Do You Know the Location of Your Well and Septic System?
Posted: December 14, 2015
You want to be able to easily locate your septic system or well when it is time for inspection, maintenance, and repair or for your septic tank to be pumped out. If you are purchasing a property with a well and septic system, you should request a map from the seller that shows their location. You and other family members can use this map when planning and making decisions concerning new construction or landscaping projects.
You do not want to build patios or other structures over the septic tank, absorption area or well. The deep roots of trees and shrubs planted too close can damage the septic tank, absorption area or sewage lines. You do not want to place heavy portable, above ground swimming pools over the septic tank and absorption area. You want to keep automobiles and heavy equipment off of your septic tank and absorption area to protect system parts and avoid soil compaction.
A map showing the location of your well and septic system can also help you better manage stormwater on your property. To best manage stormwater it helps to create a plan to map out your property and estimate how much stormwater is generated, where the stormwater is coming from, and how it travels across your property. According to the New Hampshire Department of Environmental Services “Homeowner’s Guide to Stormwater Management,” once you identify these details, you can decide how to best manage your stormwater. You are better able to determine what stormwater treatment practices are most appropriate to divert stormwater from your leach field/absorption area and to prevent it from ponding around your well head.
According to the University of Missouri Extension Fact Sheet,”Household Wastewater: Septic Systems and Other Treatment Methods,” if you do not know where your septic system is located, there are steps you can take to find it.

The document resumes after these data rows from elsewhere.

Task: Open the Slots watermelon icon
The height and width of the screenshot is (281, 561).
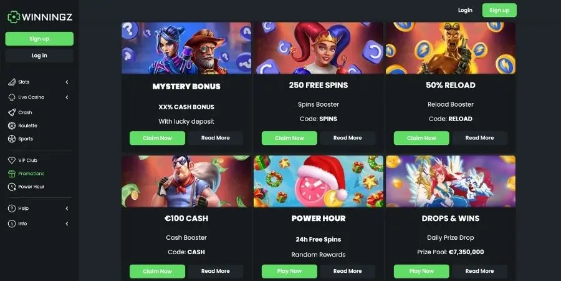Action: click(12, 82)
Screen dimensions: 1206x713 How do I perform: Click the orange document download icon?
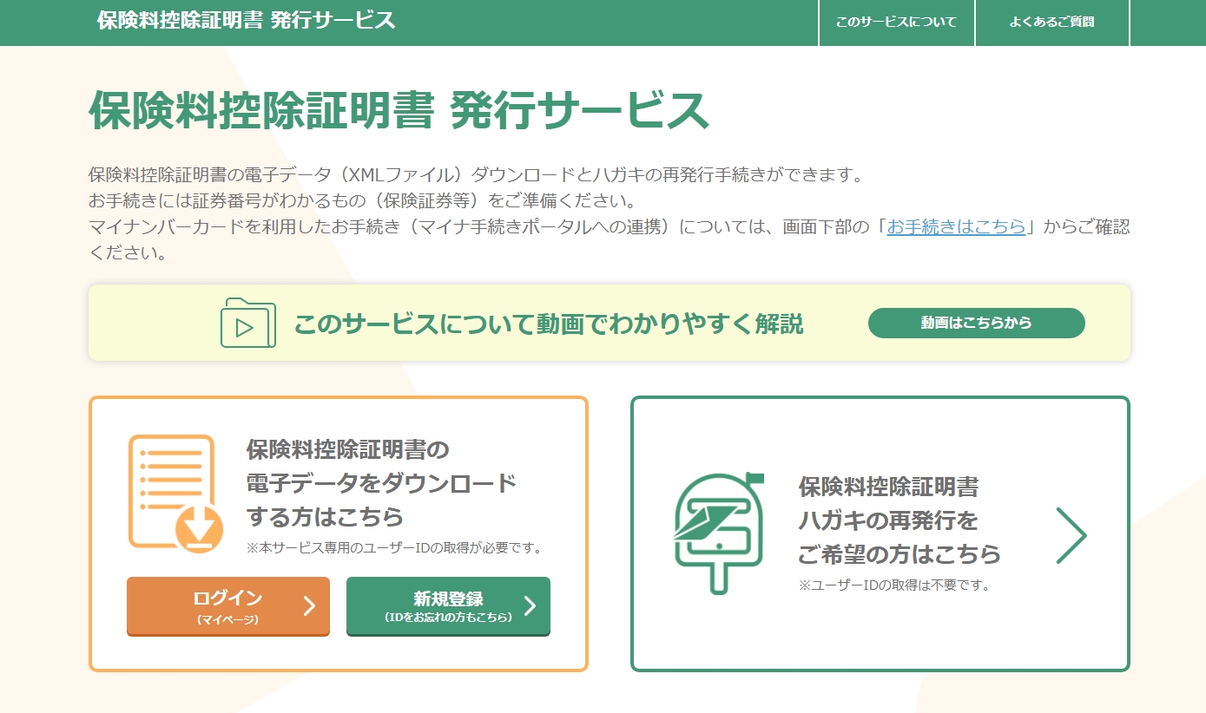176,493
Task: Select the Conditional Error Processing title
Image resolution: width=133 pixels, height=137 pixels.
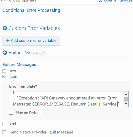Action: [x=31, y=10]
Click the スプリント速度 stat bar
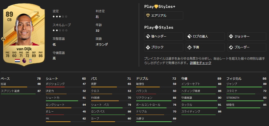The height and width of the screenshot is (126, 269). click(x=18, y=94)
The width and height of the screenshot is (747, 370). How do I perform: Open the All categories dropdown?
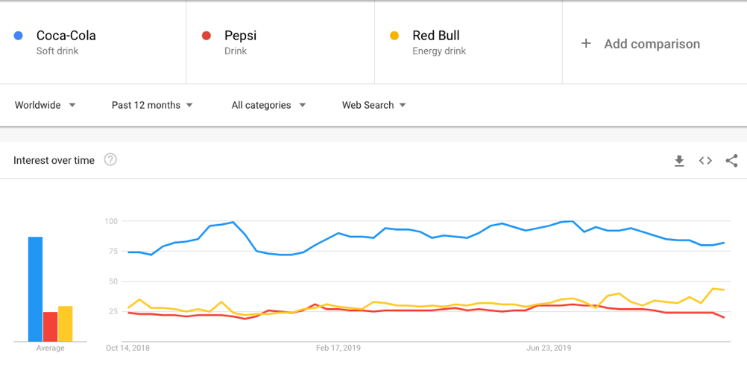pos(268,105)
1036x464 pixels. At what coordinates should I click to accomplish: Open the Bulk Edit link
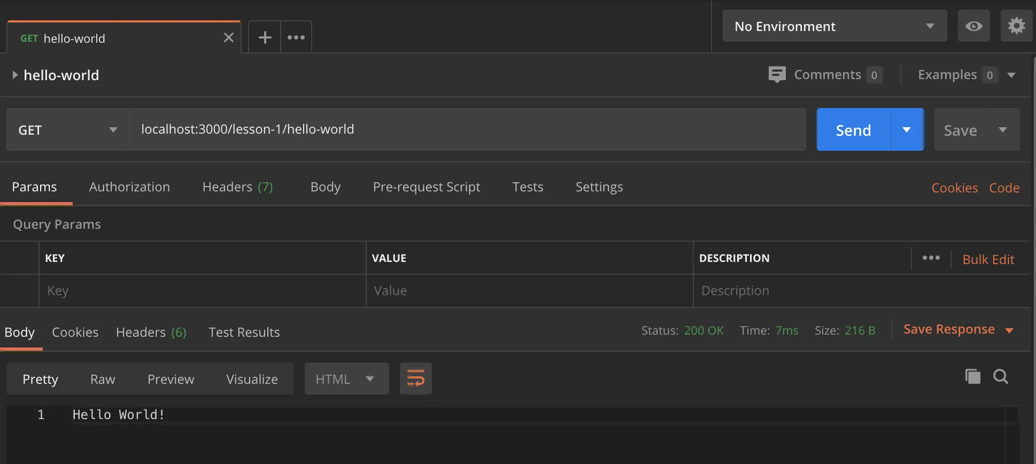pos(988,260)
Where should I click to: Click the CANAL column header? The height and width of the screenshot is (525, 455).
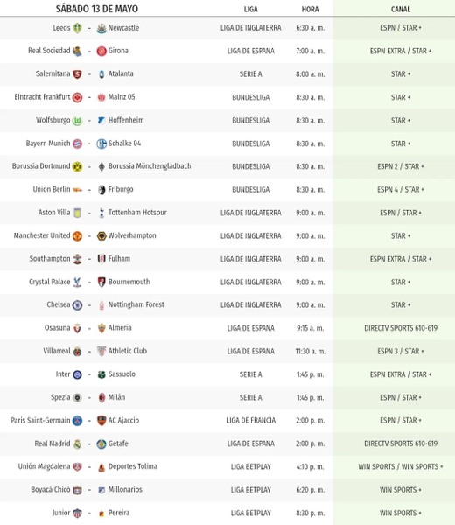pyautogui.click(x=401, y=10)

The location of your septic tank can be determined from plot plans, septic system inspection records, architectural diagrams or landscape drawings. Your township sewage enforcement officer may have records showing the location of the system on your property.
If none of these sources prove helpful, you still may be able to locate your septic tank yourself. In the basement, look for the sewer pipe leaving the house and note the direction in which it goes through the wall. Then, go outside and probe the ground with a narrow metal rod or dig into the ground 10 to 20 feet away from the house in the direction of the house sewer line.
Try to find the absorption area by checking the yard for an area where the grass grows differently or there are mounded areas or trenches. The tank is located between the sewer pipe and the absorption area. Any likely site can be probed with a thin metal rod that can reach through the soil to the top of the tank. In the winter warmth from household water may melt snow above the tank.
If you are unable to find the tank or absorption area, a septic tank inspection and pumping service may be of assistance and can even use a device to find them. You may want to have an access riser extended from the septic tank to the surface or just below ground level. A septic tank riser is an extension that sits on top of a septic tank making it more accessible.
Once the septic tank has been located, make a map or several plot plan diagrams (with measurements) that include a rough sketch of your house, septic tank cover, leach field/absorption area, well, and any other permanent reference points (such as trees or large rocks) and place them with your important well and septic system information and maintenance records. You may want to keep a copy of the map in the garage where it is easily accessible to other family members for contractors or septic tank pumpers when needed. Knowing where your well and septic system are located and having a map to refer to can help you properly maintain them and prevent costly repairs.